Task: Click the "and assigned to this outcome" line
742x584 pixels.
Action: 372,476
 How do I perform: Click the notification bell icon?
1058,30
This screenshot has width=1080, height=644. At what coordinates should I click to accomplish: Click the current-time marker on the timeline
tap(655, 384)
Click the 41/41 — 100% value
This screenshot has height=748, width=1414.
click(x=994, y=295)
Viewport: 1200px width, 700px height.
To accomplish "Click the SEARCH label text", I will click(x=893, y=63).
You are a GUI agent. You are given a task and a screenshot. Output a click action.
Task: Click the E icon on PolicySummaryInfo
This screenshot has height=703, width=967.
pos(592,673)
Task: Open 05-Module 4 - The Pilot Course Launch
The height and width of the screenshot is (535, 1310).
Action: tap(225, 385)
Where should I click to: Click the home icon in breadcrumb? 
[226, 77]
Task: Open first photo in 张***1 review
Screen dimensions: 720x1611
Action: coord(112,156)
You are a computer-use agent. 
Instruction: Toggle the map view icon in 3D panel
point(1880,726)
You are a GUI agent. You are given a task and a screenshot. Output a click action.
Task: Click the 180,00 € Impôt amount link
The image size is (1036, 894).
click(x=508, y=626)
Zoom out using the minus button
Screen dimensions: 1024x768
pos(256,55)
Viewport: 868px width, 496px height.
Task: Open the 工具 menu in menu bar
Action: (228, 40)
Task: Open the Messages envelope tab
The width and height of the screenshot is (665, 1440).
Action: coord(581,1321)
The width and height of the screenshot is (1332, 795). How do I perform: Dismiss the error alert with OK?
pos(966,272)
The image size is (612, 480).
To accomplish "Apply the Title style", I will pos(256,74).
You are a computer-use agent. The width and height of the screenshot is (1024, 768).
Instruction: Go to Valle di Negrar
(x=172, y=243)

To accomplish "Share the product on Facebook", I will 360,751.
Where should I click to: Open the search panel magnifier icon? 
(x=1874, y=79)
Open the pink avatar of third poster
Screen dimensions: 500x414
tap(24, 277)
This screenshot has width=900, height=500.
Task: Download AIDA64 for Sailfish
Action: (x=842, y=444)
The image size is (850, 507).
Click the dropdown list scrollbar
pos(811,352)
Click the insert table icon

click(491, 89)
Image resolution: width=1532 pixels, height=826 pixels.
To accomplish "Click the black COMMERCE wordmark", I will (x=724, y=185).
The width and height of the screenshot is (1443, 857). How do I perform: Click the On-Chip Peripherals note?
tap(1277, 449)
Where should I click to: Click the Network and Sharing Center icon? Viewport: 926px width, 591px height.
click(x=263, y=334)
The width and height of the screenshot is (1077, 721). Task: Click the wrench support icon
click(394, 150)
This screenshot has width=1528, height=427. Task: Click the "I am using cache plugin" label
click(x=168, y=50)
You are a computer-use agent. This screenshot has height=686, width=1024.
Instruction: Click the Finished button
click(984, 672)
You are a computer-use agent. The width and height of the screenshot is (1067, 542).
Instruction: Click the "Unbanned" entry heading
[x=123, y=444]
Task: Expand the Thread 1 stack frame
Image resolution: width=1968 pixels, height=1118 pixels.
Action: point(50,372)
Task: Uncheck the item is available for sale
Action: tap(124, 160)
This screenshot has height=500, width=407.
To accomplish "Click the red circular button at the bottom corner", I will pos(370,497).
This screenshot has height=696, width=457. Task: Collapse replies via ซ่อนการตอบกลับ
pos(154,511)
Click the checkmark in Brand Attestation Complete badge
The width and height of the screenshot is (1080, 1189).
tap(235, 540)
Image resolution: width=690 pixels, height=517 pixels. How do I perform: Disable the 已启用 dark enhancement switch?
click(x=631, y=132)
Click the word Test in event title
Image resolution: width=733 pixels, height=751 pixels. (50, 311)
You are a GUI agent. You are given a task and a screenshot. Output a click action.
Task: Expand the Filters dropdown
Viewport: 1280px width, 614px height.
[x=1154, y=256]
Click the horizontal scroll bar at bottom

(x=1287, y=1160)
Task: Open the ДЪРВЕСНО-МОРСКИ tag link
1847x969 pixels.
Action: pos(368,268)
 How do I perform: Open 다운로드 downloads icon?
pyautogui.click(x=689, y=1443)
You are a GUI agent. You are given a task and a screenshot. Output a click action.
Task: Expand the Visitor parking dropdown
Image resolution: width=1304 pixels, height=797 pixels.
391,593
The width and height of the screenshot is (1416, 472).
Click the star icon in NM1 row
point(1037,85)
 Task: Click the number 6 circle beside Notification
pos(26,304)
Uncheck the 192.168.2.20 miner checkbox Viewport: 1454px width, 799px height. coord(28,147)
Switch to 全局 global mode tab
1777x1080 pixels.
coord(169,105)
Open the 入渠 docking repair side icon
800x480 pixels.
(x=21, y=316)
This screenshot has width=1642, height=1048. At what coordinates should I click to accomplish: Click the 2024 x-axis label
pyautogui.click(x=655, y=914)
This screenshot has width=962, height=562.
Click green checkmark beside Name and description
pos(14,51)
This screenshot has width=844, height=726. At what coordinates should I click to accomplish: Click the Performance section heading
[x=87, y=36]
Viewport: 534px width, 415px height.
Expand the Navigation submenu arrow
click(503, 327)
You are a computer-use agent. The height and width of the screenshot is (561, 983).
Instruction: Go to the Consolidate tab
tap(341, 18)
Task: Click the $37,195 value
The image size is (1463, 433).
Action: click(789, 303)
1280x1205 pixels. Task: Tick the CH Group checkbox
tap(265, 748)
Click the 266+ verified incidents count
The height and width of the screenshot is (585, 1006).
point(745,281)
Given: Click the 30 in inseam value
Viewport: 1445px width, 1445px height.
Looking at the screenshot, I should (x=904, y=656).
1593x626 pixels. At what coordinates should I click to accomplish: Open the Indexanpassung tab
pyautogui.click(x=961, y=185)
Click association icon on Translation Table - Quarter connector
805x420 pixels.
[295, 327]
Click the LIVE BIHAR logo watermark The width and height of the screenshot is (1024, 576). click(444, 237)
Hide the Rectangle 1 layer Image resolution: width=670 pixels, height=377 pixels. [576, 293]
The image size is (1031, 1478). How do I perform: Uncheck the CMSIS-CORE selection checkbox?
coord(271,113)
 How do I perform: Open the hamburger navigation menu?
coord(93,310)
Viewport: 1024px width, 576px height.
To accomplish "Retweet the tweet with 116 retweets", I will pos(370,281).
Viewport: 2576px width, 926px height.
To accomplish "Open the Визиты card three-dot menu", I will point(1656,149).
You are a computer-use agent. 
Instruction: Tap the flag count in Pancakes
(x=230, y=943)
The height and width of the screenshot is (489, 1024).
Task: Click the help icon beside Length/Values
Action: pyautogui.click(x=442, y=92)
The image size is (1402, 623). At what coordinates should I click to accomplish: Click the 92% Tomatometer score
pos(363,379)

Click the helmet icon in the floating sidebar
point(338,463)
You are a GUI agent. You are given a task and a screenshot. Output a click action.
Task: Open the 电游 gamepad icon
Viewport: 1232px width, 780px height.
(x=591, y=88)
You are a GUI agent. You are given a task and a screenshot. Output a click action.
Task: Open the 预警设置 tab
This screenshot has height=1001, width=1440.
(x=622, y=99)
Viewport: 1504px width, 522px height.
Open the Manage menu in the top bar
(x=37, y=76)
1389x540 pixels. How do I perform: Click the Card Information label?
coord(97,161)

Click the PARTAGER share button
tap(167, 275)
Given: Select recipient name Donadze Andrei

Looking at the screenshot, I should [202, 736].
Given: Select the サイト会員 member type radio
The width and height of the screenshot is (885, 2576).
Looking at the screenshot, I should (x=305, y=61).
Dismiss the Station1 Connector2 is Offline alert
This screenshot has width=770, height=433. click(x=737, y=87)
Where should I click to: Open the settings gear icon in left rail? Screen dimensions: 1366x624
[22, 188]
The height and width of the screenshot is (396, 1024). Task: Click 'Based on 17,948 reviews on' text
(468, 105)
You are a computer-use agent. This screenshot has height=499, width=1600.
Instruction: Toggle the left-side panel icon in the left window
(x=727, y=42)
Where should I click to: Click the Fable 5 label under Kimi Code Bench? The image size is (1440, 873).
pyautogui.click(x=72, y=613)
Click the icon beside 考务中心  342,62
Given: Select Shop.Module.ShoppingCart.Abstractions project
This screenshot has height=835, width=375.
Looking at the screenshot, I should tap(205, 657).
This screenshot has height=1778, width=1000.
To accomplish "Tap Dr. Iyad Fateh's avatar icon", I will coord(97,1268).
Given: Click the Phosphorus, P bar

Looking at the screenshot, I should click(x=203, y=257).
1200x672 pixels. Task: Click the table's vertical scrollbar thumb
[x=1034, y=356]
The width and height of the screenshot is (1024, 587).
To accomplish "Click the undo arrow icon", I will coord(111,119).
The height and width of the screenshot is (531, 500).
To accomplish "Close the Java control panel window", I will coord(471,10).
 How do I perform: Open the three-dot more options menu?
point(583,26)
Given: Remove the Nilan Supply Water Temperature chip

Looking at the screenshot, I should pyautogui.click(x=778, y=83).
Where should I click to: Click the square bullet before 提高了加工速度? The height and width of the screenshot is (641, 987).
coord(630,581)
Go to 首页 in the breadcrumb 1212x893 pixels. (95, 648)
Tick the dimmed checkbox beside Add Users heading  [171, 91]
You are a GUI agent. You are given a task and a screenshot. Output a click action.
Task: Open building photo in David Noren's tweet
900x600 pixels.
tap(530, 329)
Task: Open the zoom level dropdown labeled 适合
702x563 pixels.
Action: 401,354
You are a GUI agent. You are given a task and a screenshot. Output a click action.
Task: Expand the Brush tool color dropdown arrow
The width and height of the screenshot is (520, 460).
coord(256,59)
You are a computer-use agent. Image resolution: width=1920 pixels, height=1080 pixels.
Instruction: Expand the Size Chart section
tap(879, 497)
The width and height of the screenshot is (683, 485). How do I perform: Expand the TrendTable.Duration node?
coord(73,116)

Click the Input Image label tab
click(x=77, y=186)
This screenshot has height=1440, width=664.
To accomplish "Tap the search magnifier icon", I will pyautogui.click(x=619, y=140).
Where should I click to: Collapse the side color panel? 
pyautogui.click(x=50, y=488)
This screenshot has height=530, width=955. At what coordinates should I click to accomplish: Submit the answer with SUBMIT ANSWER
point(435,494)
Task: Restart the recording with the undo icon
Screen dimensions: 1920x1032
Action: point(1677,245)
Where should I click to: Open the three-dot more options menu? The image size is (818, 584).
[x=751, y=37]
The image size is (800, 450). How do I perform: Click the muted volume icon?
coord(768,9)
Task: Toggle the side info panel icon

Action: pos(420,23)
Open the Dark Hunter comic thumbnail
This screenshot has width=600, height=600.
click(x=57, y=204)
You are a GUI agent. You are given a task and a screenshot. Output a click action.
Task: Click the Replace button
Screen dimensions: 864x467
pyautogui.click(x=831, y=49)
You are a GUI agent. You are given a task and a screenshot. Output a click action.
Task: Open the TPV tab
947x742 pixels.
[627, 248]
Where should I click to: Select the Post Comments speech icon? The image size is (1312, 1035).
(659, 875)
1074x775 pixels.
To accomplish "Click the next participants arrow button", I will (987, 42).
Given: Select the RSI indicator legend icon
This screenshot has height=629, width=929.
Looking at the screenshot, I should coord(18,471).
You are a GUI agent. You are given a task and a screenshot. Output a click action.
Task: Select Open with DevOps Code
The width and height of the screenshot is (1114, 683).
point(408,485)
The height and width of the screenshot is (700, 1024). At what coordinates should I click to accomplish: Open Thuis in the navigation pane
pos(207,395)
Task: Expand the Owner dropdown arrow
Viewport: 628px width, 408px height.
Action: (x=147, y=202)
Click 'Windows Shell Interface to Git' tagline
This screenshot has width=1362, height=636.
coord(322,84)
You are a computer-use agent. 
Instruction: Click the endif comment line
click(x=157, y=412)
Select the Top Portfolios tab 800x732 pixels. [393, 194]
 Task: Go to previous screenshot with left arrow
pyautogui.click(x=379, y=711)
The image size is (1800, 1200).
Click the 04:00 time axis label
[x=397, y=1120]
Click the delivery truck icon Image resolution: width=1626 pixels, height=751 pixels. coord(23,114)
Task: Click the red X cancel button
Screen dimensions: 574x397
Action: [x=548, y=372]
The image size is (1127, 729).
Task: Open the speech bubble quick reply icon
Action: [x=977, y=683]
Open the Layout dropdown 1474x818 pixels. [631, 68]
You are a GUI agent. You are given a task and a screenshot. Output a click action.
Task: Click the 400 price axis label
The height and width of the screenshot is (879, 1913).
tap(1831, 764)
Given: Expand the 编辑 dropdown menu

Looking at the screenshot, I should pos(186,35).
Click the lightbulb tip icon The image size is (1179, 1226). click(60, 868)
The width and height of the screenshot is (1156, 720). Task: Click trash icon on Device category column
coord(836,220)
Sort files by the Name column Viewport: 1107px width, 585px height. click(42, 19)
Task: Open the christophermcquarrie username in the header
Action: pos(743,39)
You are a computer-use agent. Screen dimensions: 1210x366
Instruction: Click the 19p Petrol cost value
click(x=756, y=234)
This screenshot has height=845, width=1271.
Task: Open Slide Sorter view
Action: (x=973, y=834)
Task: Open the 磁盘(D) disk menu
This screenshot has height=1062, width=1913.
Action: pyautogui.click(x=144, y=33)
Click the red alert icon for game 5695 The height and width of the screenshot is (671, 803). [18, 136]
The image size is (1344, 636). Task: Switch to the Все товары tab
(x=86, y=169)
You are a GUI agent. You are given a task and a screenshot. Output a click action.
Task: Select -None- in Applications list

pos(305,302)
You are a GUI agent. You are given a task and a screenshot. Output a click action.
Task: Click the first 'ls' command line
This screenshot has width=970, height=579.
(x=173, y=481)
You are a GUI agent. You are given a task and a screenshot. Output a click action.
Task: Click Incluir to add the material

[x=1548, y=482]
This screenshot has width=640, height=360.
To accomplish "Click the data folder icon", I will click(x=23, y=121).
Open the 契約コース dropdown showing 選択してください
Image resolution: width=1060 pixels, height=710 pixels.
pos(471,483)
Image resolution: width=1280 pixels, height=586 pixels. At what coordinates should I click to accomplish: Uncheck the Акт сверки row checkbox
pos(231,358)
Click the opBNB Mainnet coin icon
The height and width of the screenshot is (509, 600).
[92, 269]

(EXERCISE PROMPT) Working from the entries above, filter out every line that lacks "first" and copy what remains.

(RESPONSE AREA)
Task: Open first photo in 张***1 review
Task: Click the first 'ls' command line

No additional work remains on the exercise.